The recent events in Ferguson, MO have brought a number of issues to light. Today, I’m going to talk about the least critical of these because exactly nobody is sitting on pins and needles waiting for the next suburban white guy to give his two cents on institutionalized racism, systematic oppression, the militarization of police and the demonization of murder victims. Rather, I’m going to take a moment to talk about how the facts (incomplete as they are) are being distorted, decontextualized and cherry picked into an unrecognizable morass by our own selfish impulses.
Do not be fooled into thinking that this is a call for objectivity and ethics in reporting. That ship has sailed, and it sailed long before CNN, MSNBC and Fox News started wasting our precious cable bandwidth with their own particular brands of Yellow journalism.

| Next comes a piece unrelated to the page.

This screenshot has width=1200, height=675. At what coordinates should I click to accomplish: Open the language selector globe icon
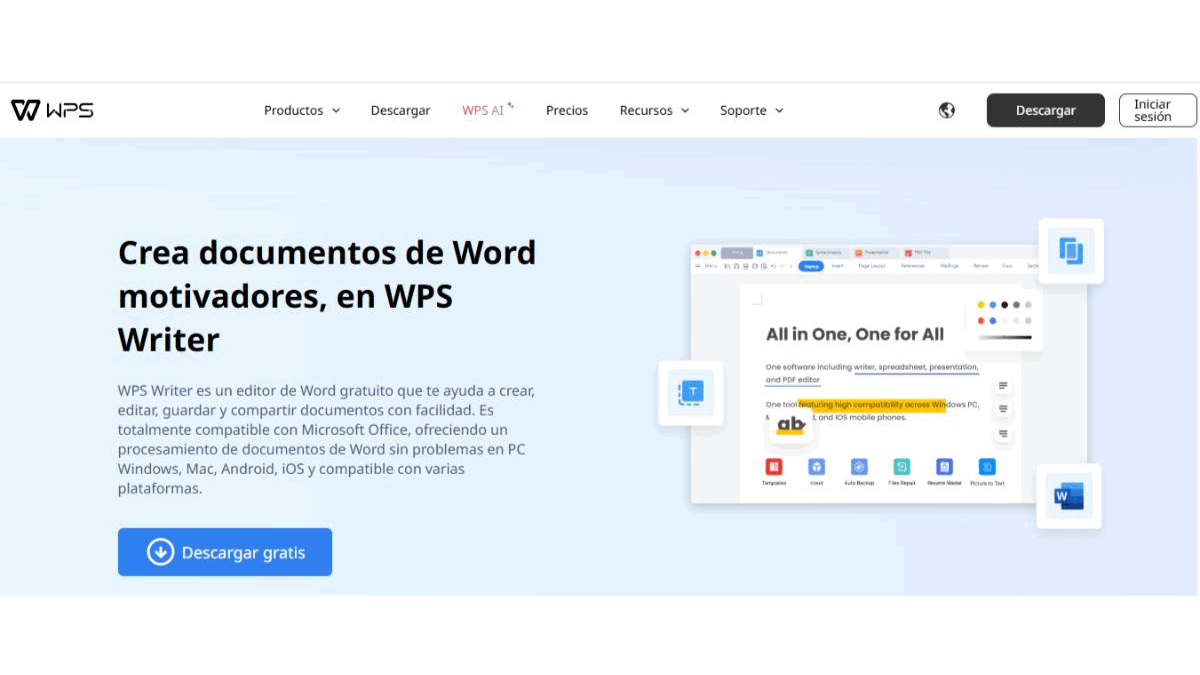click(x=946, y=110)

And shows like Last Week Tonight are brilliant, informed entertainment, but if newsy-comedians were really broadcasting the news, the Colbert Report and Daily Show wouldn’t be on break right now.

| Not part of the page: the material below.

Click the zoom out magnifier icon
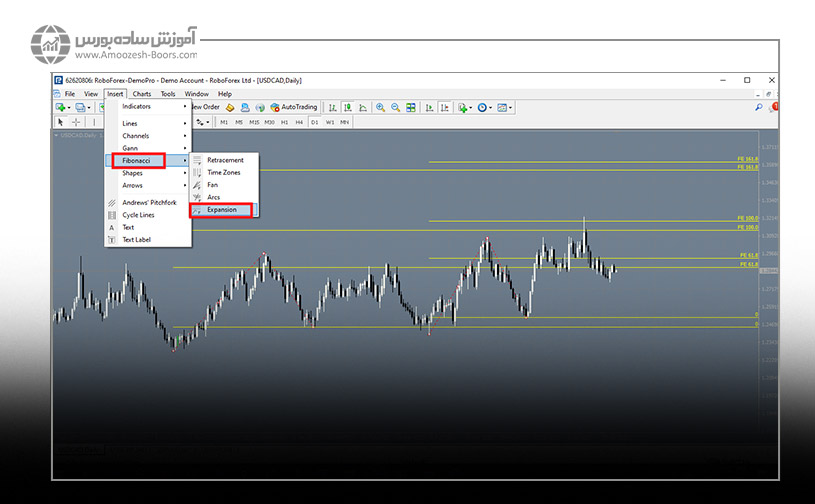Image resolution: width=815 pixels, height=504 pixels. pyautogui.click(x=395, y=107)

No, instead let’s take a moment and turn to David Carr’s examination about how Ferguson wasn’t on anyone’s radar until it became #Ferguson. It’s yet another piece highlighting the vibrance and immediacy of Twitter as an awareness platform and communication medium but the tone is no longer one of modern-world bewilderment. You don’t have to explain Twitter anymore, people get it. But what people, even David Carr, still don’t fully understand is that Twitter is what you make of it.
An outward-facing mirror
The old knock on Twitter was that it was super self-obsessed. The new knock on Twitter is that it is all about Justin Bieber and Taylor Swift. Both of those sentiments are fairly accurate but totally incomplete. If you didn’t follow people who were tweeting about Ferguson, you might not have heard about until CNN managed to wake up. If you are a white supremacist, you probably didn’t hear about Ferguson until the story made it into that world.
cool accidentally just fell backwards into kkk twitter what a very chill place
— Shea Serrano (@SheaSerrano)
we’re all just two or three clicks away from kkk twitter it’s like six degrees of separation except way worse like way way worse
— Shea Serrano (@SheaSerrano)
And then those people made an effort to co-opt the #Ferguson and #MichaelBrown hashtags and we go around and around and around.
The Brutal Echo Chamber
Conventional wisdom states that history is written by the victors. But technology has provided us with ways to slice and dice our world so finely that every stream of information is perfectly curated to our taste and expectations. The removal of oppositional views makes for a more enjoyable day-to-day, but ignorance of the opposition yields a false sense of security. It’s not just the victors who are writing history – multiple histories are being written and rewritten and retweeted and passed down each and every day.